## ACTIVITY
Instruction for the entries below: return the part that opens with the line containing "The height and" and closes with the line containing "This screenshot has height=588, width=886.", exactly, and no pictures.

## EXERCISE INPUTS

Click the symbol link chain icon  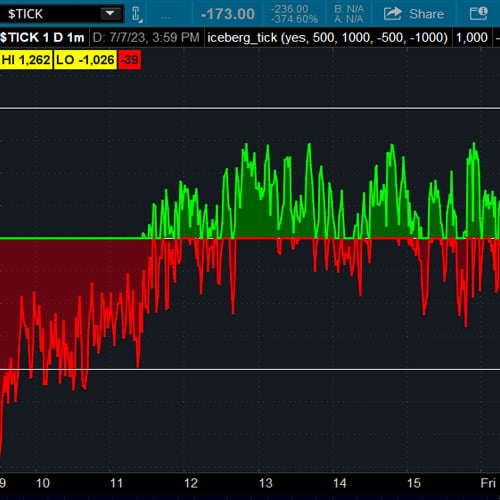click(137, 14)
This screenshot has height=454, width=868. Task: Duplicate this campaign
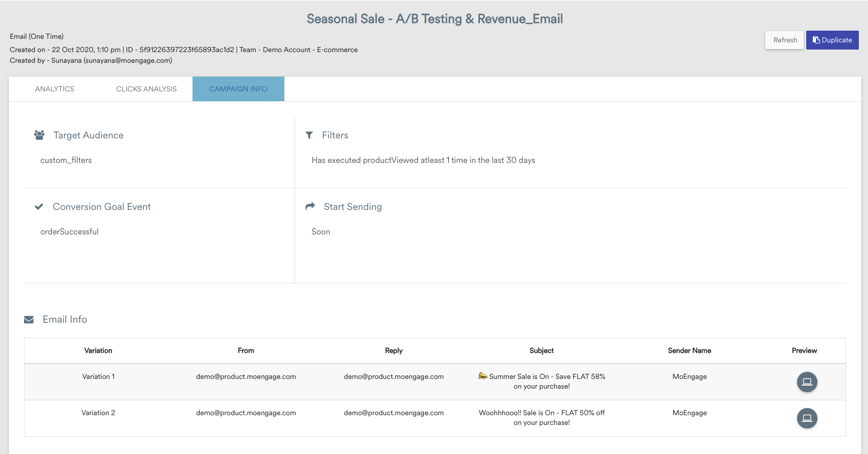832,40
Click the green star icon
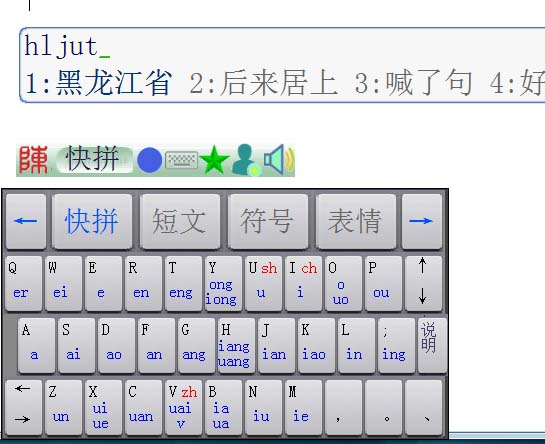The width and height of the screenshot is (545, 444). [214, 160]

...

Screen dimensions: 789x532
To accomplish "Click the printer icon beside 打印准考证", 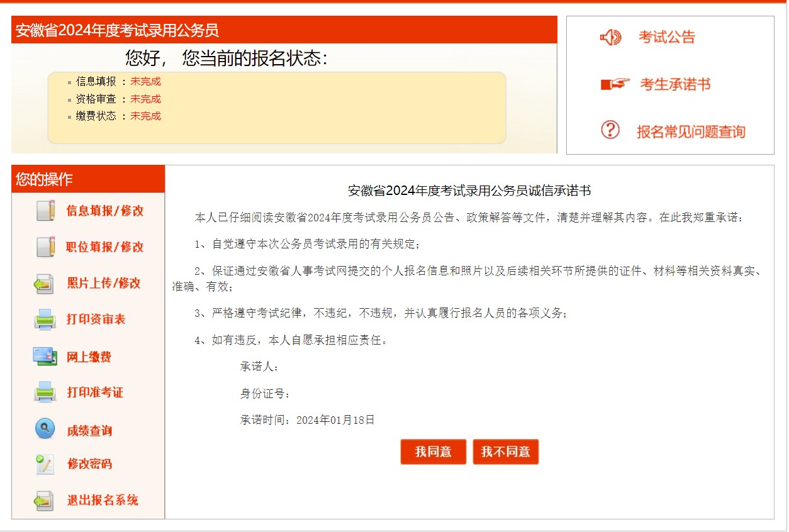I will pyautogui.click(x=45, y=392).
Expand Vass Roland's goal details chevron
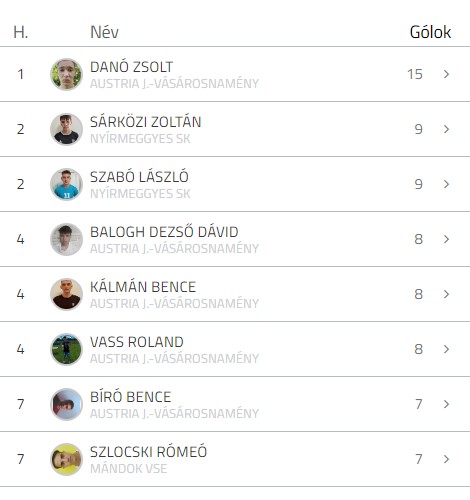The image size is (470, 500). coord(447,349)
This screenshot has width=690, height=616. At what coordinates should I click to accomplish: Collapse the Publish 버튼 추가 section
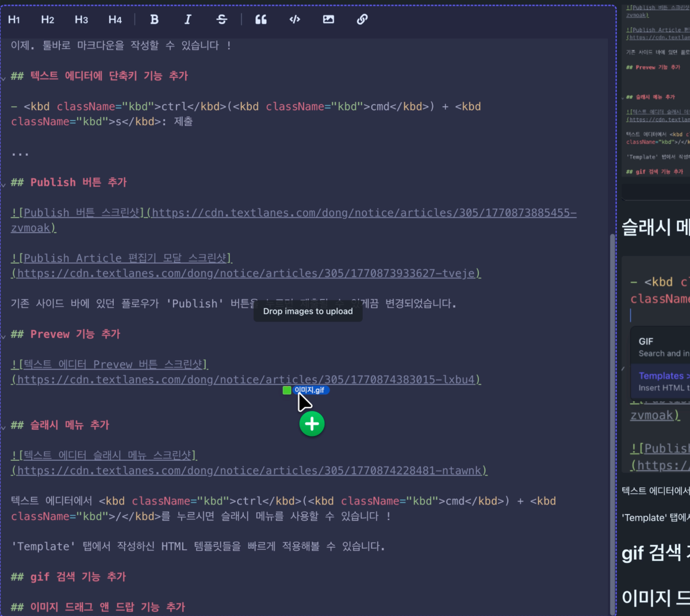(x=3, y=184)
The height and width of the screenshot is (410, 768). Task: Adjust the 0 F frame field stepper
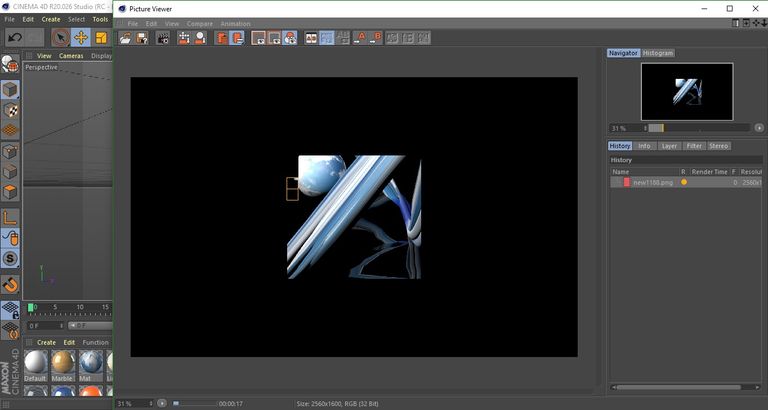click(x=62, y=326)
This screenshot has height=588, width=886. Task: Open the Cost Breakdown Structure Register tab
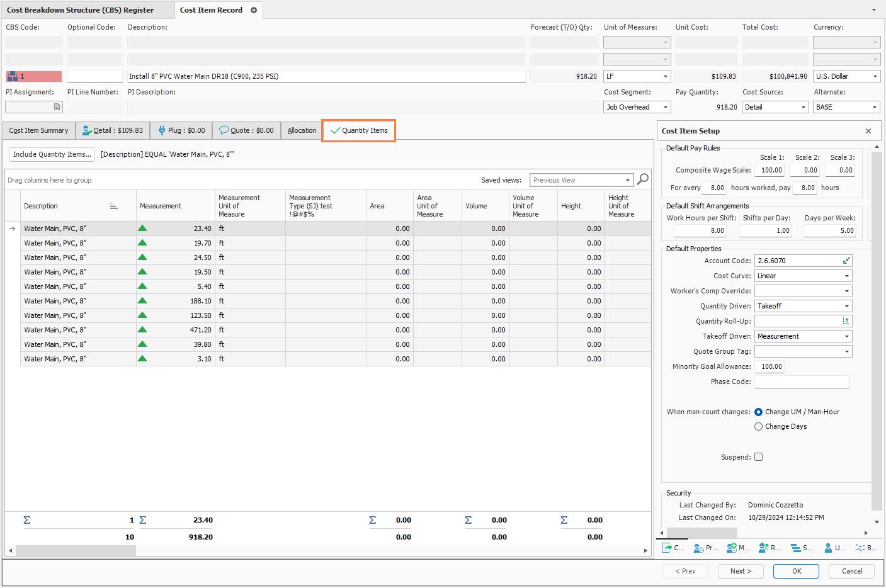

## EXERCISE RESULT
The height and width of the screenshot is (410, 768). Task: Adjust the 0 F frame field stepper
click(x=62, y=326)
This screenshot has height=588, width=886. Task: Open the Cost Breakdown Structure Register tab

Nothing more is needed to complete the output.